Saya sebagai pembaca yang jauh dari kata gelandangan membaca, hanya merasa beruntung telah diberikan kesempatan dari kedua buku kritik sastra tersebut yang telah dinobatkan sebagai pilihan Badan Pengembangan dan Pembinaan Bahasa Indonesia 2021. Buku pilihan esai kritik sastra berjudul "Jalan Kritik Sastra" karya Yusri Fajar dan  "Sebelum Lampu Padam" karya Abdul Aziz Rasjid. Mendapat nominasi kategori esai kritik sastra. 

Tahun lalu tepat tahun 2020, Mas Deni meminta saya meresensi buku penulis asal Cilacap Abdul Aziz Rasjid dengan judul "Sebelum Lampu Padam" terbit di Pelangi Sastra Malang 2020. Buku tersebut berisi tentang esai penjelajahan sebelum menulis karya sastra, hemat saya kurang lebih berisi tentang silsilah bacaan seorang penulis yang ketat--dengan jauh maupun pembacaan dekat--dipaparkan secara jelas dan detail, mulai penulis luar negeri hingga dalam negeri tersampai di buku tersebut. Resensiku berhasil menembus di koran Jawa-pos Radar Madura dengan judul "Kiat Sukses Menjadi Penulis Besar" termuat pada (12, Mei 2020). Begitulah pengalaman bacaan yang dapat dibaca.

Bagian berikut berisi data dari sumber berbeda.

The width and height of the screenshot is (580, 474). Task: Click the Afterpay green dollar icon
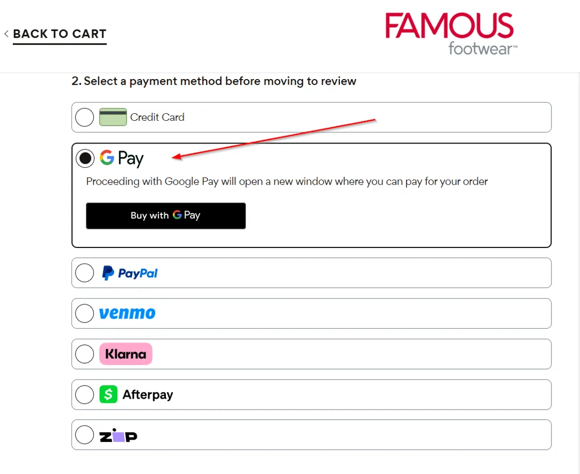click(x=108, y=394)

Ternyata, Tuhan merahasiakan sesuatu, mungkin. Tapi, yang jelas secara tidak langsung dan secara tidak bersama, selang tepat tanggal (18, September 2021) disalah satu portal online Alif.id memuat tulisan resensi buku yang berjudul "Jalan Kritik Sastra Poskolonial dan Ekokritik" ditulis oleh Dosen Yusri Fajar. Buku yang berisi tentang kritik terhadap karya sastra terhadap inter-tekstualitas maupun teks, yang dimulai dari mana bagaimana mengkritik puisi, cerita pendek, novel, naskah drama, alih wahana karya sastra dan bahkan film. Namun, bukan berisi tentang cara-cara baik atau ideal, melainkan cara tersebut paling tidak jadi pelengkap atau bisa jadi alternatif referensi awal mula mengenal 'analisis teks yang baik dan benar, dan kompleks.' Kurang lebih demikian isinya. Akan tetapi, saya mereduksi isi tersebut setelah dikirimkan ke media menggunakan judul "Dari Minim Kritikus ke Jalan Kritik Sastra". Bisa dibaca di links Alif.id kolom resensi buku. 

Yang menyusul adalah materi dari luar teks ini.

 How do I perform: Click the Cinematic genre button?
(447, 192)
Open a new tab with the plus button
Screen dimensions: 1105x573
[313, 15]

Kedua buku tersebut kini mendapat nominasi buku terbaik versi Badan Pengembangan dan Pembinaan Bahasa yang hadiahnya akan diberikan pada peringatan bulan Bahasa 28, Oktober 2021. 

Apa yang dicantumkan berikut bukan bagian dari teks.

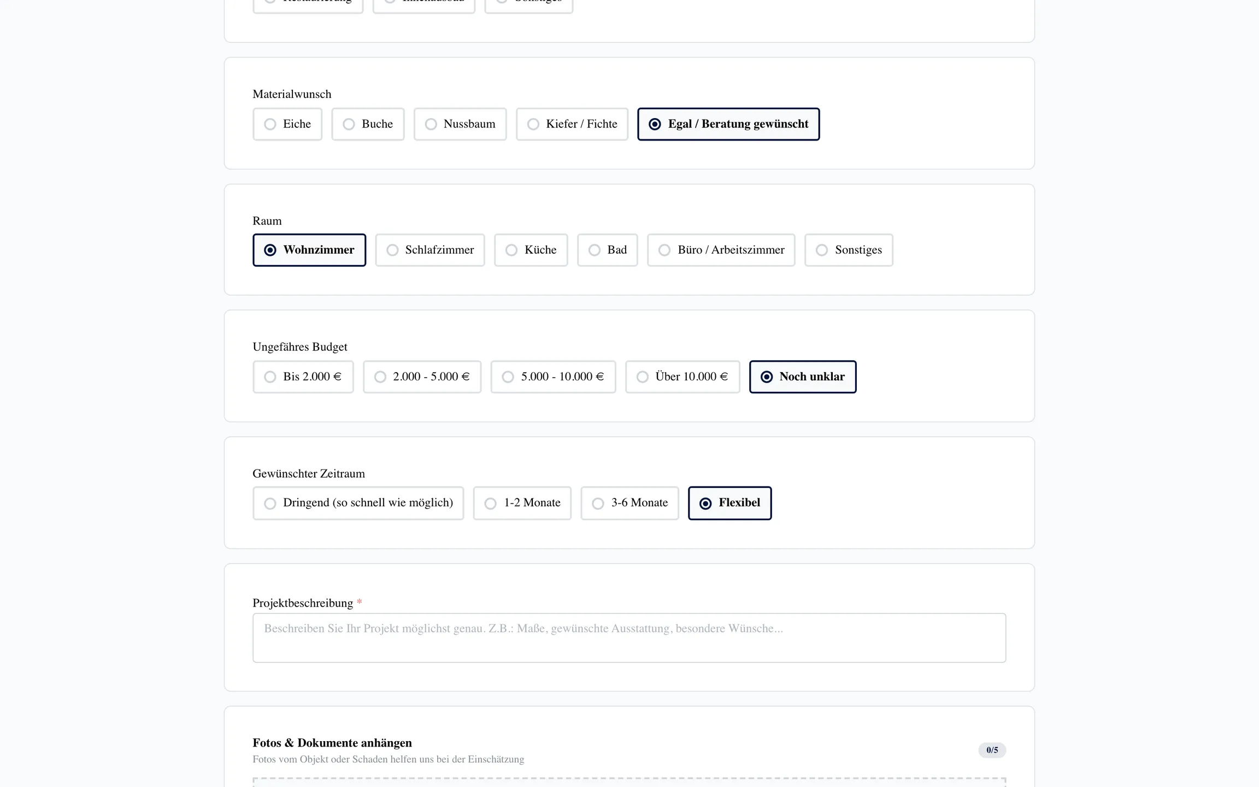Pick Über 10.000 € budget
This screenshot has width=1259, height=787.
pos(683,377)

Di masa pandemi seperti ini, tentu tidak semua orang bisa survive menghadapi hidup penuh ketakutan atau hanya sekedar merasakan itu. Namun, tidak merasakan dampak lebih keras lagi, seperti apa yang terjadi di lingkungan kita para penjual kaki lima serta masyarakat berharap dari hasil hari ini untuk makan, dan untuk membiayai hidup keluarganya. Beruntunglah yang tak merasakan demikian dampak pandemi ini. Mungkin para ahli atau para yang lebih tahu dan paham tentang hidup dan karya sastra, ketika ada penghargaan yang diberikan kepadanya dan merasa kurang tepat penghargaan diberikan, banyak faktor, tapi narasi yang begitu kuat ketika dianggap kurang tepat jika karya tersebut yang dinobatkan, melainkan karya lainnya. Sifat tersebut dapat diterima sebagai kritik inovatif dan lebih selektif lagi, penyelenggara. 

Sistem yang dilakukan oleh para dewan juri, memilih buku terbaik dan menentukan nominasi ini sulit, tentu di masa sulit seperti ini tidak akan mengurangi akurasi yang telah hati-hatian. Kalau kehati-hatian dilakukan oleh dewan juri di masa pandemi karena sistem sudah baik dan maksimal, tapi kondisi saja tidak memungkinkan. Sehingga jalan dewan juri melakukan pemilihan ada tidak setuju atau dianggap tidak maksimal, serta tidak sesuai dengan baik usahanya tetap saja, tidak maksimal. Semoga saja yang bisa memaksimalkan bisa menduduki jadi dewan juri tahun depan, sehingga baik dan tepat memilih nominasi. Mungkin.